§ Task instructions: Using the Sport England activity survey text below, mark each statement yes or no and quote the words of the text that decide it: (a) Gym sessions drew 320,700 more people; (b) Cycling participation rose over the twelve-month period; (c) Active women outnumber active men.

[Text for analysis Boundary: Start]

- In the 12 months to May 2018, an additional 300K people (a total of 28m or 62.3% of the adult population) were doing 150 minutes of activity each week
- Inactivity levels (people doing less than 30 minutes a week) improved, dropping by 116K over the same period
- Activity habits are changing. Combat sports and martial arts, gym sessions and fitness classes like yoga, pilates and HIIT are becoming more popular; walking remains the most popular way to get active and is also growing fast
- Nearly half a million more people (476K) are now active compared to 2015/16
Sport England has today published the latest data from the Active Lives Survey, a comprehensive snapshot of the nation’s sport and physical activity habits, based on a sample of almost 185,000 respondents.
The results, spanning the period May 2017 – 2018, show that 297,400 more people (aged 16+) in England are sufficiently active to benefit their health, and meet the Chief Medical Officer’s guidelines of doing at least 150 minutes of moderate intensity activity each week. The benefits of activity at this level include a reduced risk of dementia, depression, diabetes and improved mental wellbeing.
Another positive aspect of the results is that 116,400 fewer people were inactive compared to the previous 12 months. Inactivity means doing less than 30 minutes of physical activity a week. The reduction was particularly noticeable in older adults (55-75 year olds), a key target group in Sport
The survey also revealed interesting trends in people’s choice of activity.
Walking, both for leisure and travel, grew in popularity, with nearly 1 million more people walking at moderate intensity. Sport England has invested significantly in helping people get active outdoors through partnerships with the National Trust, the Forestry Commission, the RSPB, the Canal & River Trust, and in programmes like Beat the Street that turns towns and cities into a giant game to help
families get active.
Other activities that grew in popularity over the period were:
- Adventure sports with 213,400 more people taking part
- Combat sports and martial arts such as boxing (including boxing fitness classes) up by 84,800
- Gym sessions, with 320,700 more people taking part
- Fitness classes also saw a big increase of 197,000 with yoga, pilates and HIIT classes making some of the biggest gains
- Roller and skating sports are showing strong growth with 35,100 more people taking part
The positive trend in activity applies to men and women equally, but comparatively women are still significantly less likely to be active than men, with 14.2 million active men (16+) and 13.8 million active women (16+).
As expected, the extremely cold and wet weather in February, March and April had a significant impact on some outdoor sports, notably football and cycling. 303,800 fewer people cycled during the twelve-month period, with notable drops in participation between December and March.

[Text for analysis Boundary: End]
[Excerpted records Boundary: Start]

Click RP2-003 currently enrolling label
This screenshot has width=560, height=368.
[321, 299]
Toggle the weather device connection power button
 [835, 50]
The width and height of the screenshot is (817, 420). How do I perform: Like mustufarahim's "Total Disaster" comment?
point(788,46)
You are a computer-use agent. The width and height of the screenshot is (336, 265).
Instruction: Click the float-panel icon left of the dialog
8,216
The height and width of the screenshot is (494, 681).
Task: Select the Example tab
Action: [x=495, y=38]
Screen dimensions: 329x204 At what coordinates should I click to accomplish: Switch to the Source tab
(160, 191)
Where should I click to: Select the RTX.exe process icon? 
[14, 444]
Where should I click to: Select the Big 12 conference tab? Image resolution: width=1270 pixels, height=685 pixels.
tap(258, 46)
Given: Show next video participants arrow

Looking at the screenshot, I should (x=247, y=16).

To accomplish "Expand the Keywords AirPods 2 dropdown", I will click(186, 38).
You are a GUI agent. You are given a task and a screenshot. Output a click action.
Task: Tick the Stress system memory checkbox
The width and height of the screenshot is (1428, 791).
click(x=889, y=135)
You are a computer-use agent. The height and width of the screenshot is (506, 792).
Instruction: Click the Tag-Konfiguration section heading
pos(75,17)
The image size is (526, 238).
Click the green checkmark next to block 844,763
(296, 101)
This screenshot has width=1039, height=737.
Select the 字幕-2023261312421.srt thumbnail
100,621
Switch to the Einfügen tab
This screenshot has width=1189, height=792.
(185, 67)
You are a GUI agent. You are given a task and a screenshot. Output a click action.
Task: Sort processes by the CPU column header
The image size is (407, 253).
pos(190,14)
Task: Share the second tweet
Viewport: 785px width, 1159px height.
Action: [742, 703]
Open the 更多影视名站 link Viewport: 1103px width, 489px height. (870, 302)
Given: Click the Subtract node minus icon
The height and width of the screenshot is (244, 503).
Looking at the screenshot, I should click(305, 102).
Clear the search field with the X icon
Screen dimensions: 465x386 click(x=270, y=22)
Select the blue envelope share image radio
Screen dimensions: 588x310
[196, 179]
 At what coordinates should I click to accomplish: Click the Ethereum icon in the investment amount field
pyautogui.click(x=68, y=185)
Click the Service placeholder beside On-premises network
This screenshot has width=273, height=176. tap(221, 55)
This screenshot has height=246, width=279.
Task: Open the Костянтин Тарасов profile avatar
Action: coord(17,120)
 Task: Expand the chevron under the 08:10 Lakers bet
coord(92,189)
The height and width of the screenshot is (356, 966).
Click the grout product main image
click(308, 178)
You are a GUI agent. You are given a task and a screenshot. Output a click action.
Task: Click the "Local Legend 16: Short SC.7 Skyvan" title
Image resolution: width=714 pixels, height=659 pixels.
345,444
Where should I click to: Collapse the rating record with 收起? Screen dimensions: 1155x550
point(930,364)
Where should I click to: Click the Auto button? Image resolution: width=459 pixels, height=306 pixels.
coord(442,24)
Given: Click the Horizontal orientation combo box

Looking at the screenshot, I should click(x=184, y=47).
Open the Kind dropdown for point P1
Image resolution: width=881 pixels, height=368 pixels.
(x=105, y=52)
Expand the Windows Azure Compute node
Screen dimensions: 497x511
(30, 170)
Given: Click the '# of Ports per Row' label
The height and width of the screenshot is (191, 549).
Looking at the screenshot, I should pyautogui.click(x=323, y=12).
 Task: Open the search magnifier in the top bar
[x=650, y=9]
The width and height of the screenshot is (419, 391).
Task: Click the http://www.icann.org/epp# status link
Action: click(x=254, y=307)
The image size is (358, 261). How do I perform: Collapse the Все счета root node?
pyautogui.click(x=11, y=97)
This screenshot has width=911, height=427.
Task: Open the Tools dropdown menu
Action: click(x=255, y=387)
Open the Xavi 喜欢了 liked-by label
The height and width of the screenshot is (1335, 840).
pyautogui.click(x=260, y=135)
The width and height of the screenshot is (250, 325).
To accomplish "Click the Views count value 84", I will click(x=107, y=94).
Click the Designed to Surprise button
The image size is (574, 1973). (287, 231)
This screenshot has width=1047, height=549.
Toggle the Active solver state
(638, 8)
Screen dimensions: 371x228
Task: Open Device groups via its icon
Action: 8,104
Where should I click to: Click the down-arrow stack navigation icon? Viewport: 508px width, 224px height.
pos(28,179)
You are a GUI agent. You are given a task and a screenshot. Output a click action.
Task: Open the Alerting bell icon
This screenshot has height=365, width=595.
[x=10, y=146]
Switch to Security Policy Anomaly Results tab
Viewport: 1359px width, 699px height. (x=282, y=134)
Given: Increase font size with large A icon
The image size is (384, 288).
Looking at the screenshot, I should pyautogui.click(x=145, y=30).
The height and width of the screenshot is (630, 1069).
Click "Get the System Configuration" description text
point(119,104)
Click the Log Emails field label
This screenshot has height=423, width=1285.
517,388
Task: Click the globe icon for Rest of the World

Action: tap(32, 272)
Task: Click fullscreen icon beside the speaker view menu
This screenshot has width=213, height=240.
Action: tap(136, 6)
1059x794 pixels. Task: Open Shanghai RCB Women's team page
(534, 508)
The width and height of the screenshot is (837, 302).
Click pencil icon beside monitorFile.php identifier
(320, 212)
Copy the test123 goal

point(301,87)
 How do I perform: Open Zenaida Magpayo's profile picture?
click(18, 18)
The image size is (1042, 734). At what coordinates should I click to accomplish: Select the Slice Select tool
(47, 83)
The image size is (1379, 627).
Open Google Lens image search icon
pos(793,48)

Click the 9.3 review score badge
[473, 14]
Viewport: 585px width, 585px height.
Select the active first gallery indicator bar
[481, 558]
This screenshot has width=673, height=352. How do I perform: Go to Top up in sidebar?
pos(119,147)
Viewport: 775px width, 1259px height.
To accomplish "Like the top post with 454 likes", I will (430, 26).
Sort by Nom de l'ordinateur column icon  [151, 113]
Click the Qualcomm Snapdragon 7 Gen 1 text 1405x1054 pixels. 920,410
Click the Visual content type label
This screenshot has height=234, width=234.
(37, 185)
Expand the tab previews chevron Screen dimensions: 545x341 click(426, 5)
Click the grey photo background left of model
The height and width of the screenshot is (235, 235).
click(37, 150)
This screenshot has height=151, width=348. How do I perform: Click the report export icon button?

[Excerpted records Boundary: End]

§ Result for this exercise:
(a) Yes: "Gym sessions, with 320,700 more people taking part"
(b) No: "303,800 fewer people cycled during the twelve-month period"
(c) No: "with 14.2 million active men (16+) and 13.8 million active women (16+)"